Drugi tom serii “New X-Men” to kolejny bardzo wyrazisty ślad jaki zostawia po sobie Grant Morrison w uniwersum mutantów Marvela.
X-Men znaleźli się w nieciekawej dla siebie sytuacji. Po ostatnich wydarzeniach cały świat patrzy im na ręce, profesor Xavier umiera uwięziony w ciele swojej siostry bliźniaczki. Ta z kolei przejęła ciało Xaviera i uciekła w kosmos. Teraz Cassandra Nova powraca na czele armady imperium Shi’ar by wyrównać rachunki i doszczętnie zmieść mutantów z powierzchni ziemi.
Gdy Grant Morrison zaczynał pisanie przygód X-Men był już twórcą o mocno ugruntowanej pozycji, w statusie “kultowego”. Popularność i uznanie zapewniły mu tak kwasowe tytuły jak “Zenith”, “Animal Man”, “Doom Patrol”, “The Invisibles” czy “Flex Mentallo”. Przy korporacyjnym tytule Marvela do pewnego stopnia miał ręce związane ówczesną mitologią uniwersum i oczekiwaniami samego wydawcy, a mimo to udało mu się napisać jedną z najbardziej zapadających w pamięć historii o mutantach.
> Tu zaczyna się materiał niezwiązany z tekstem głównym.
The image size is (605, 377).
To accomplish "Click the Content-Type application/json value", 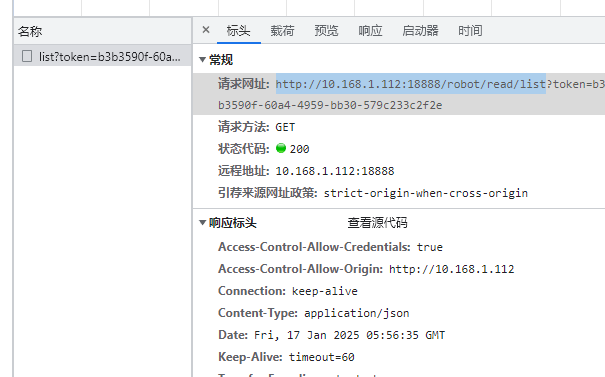I will point(357,313).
Pomijając liczne zagrożenia jakie na nich zesłał, a były one bardzo oryginalne i świeże na tle ówczesnych tytułów, Morrison wręcz wybitnie dokształtował tożsamości i relacje między poszczególnymi bohaterami. X-Men wreszcie zaczęli rozmawiać jak żywe istoty (zamiast przerzucać się przemowami), jako grupa nabrali większych jaj i wyrazu. Zniknęły idealistyczne pobudki, zmuszające ich do bezwzględnego nadstawiania karku za ludzkość, a na wierzch wypłynęły interesy własnej grupy społecznej. Pojawiły się też zręby własnej kultury i filozofii, dzięki czemu odrębność mutantów została podkreślona czymś więcej niż tylko posiadaniem supermocy lub osobliwego wyglądu. Całość została też zamknięta w nowoczesnym, futurystycznym ale subtelnym środowisku, które działa na podświadomość i podkręca uczucie stykania się z czymś obcym i niecodziennym.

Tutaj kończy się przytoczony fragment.